Dziękujemy Pani Lidio za to wspaniałe wspomnienie. Pani Kardasz nie znałam osobiście, to Pani mnie uczyła i z wielkim pozytywnym sentymentem wracam do wspomnień lekcji z Panią.
w Komunistycznej polsce Grono Nauczycielskie sie dzieliło na Członków Komunistycznej PZPR i Grupę Bezpartyjnych w Szkole Zawodowej i Szkołach Średnich Komunisci kazali Uczniom Zwracac się do Nauczycieli Pani Pan Profesor Chociaż nie posiadali takiego Tytułu Naukowego Dzieci Nauczycieli szli na Studia bez Egzaminów a dzieci Robotników i chłopów szli do Szkół Zawodowych potem chłopcy Katolików szli do Wojska na 2 lub 3 lata a Chłopcy Komunistów szli do Szkól Wojskowych Tak Komuniści Rządzili w Katolickiej polsce Dzieci szły do szkół jakie sobie wybrali nie było przeszkód
No proszę i nie poszła po 15 latach na emeryturę, a potem na ciepłą posadę państwową! Powinien być zakaz zatrudniania wojskowych emerytów na państwowych posadach, jak prywaciarz chciałby zatrudnić takiego trutnia to proszę bardzo.
„… o bracia poloniści, siostry polonistki …” Dzień świra - Wypłata. Tak mi się skojarzyło. Na zawsze w naszej pamięci Pani Profesor z
Pania Kardasz Rutkowska znalam wlasciwie od czasu, gdy moja corka uczeszczala do Liceum, ale b. dobrze gdy sama zaczelam chodzic ul. Chrobrego nad morze codziennie.Codzienny spacer byl zawsze z p.Kardasz zsiadala z roweru i rozmawom nie bylo konca.Okazalo sie. ze Ojciec Pani prof. byl dowodca Obroncow Wybrzeza, , byl dow. mojego Ojca na Helu.Moj Ojciec zginal w Stutthofu..niestety.Ale troche wiecej sie dowiedzialam od p.Urszuli Kardasz, Ona zapewne tez od swojego Ojca, ja GO nie mialam, bo 4 pazdziernika 39 r. zostal aresztowany przez Gestapo razem z innymi obroncami Helu.Mialysmy wspolny temat, prawie codziennie..Wielka szkoda, dla mnie byla wspaniala rozowczynia, Niech odpoczywa w pokoju...

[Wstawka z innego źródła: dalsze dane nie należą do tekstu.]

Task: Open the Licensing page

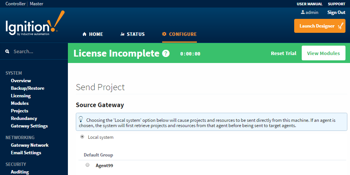Action: tap(21, 96)
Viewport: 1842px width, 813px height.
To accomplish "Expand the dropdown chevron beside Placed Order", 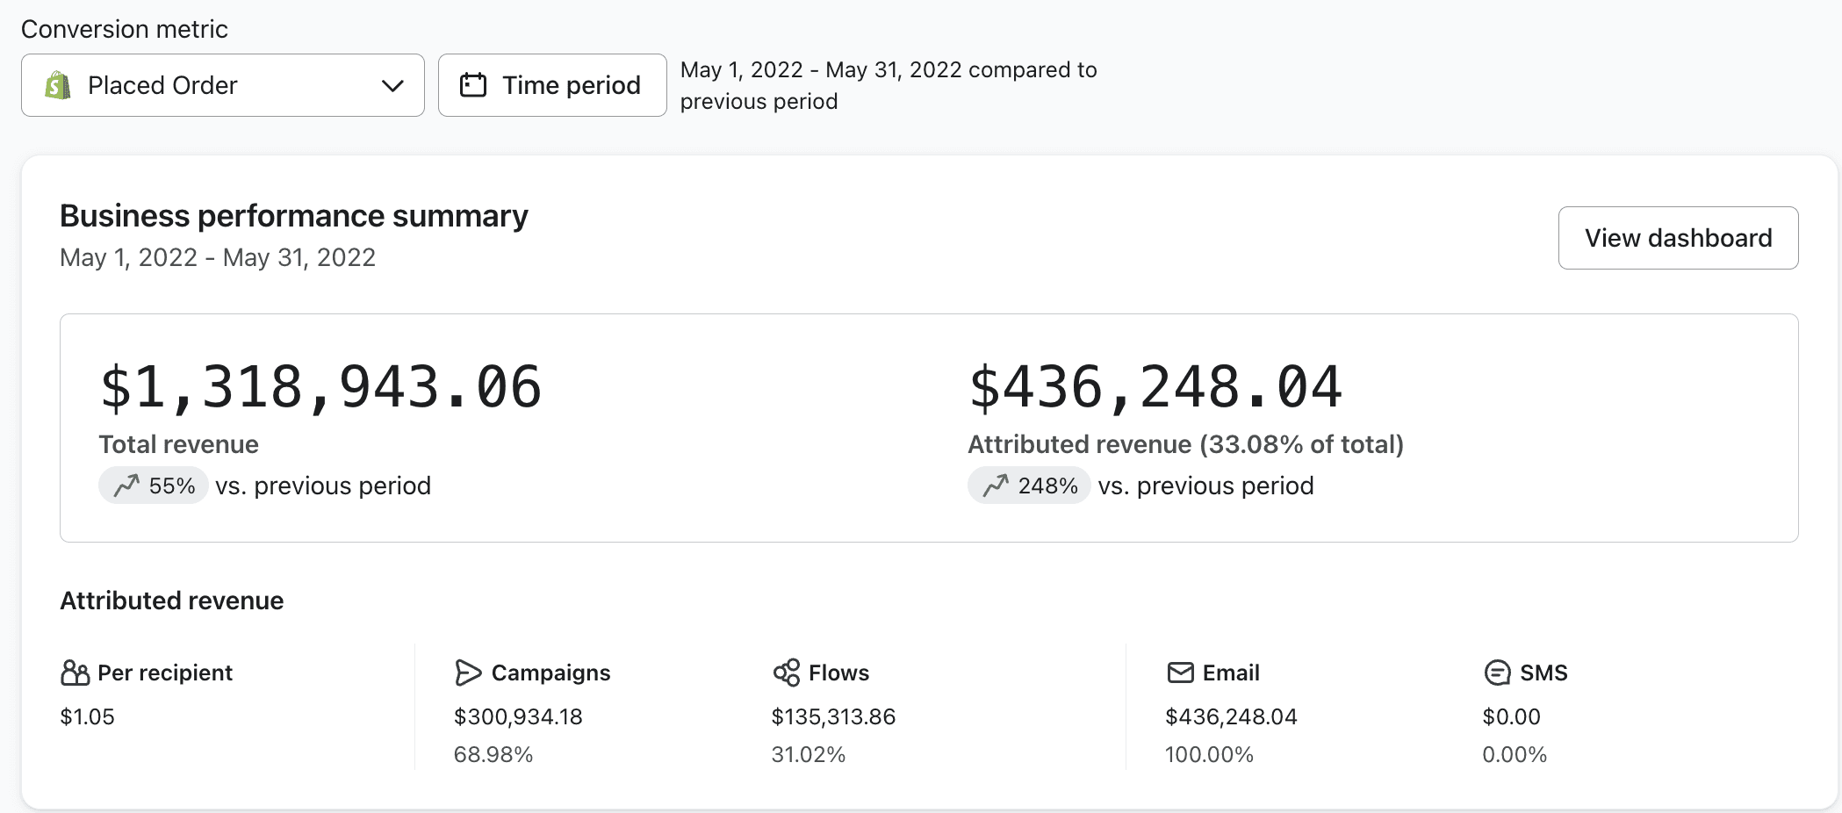I will pos(392,85).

Gość • Niedziela [09.01.2022, 11:24:52] • [IP: 46.205.149.***]Po co swoje przekonania fanatyka religijnego przypisujesz innym??Materializm to mamy dzisiaj szeroko stosowany przez obecnie rządzących i kler, ich udział w dotacjach i udziale w rynku handlu ziemią np.więc zajmij się wspomnieniem zmarłej osoby a nie oceną pod kontem przynależności.Prezydent Markiewicz był kimś kto tworzył to miasto i ciężko pracował ale dla was zły...bo należał do parti.
Jeżeli naprawdę na pogrzebie nie było pocztu ze szkoły to to już jest dno Panie Dyrektorze i bardzo zły przykład dla uczniów. Takie osobowości powinny być uhonorowane w alei zasłużonych dla miasta.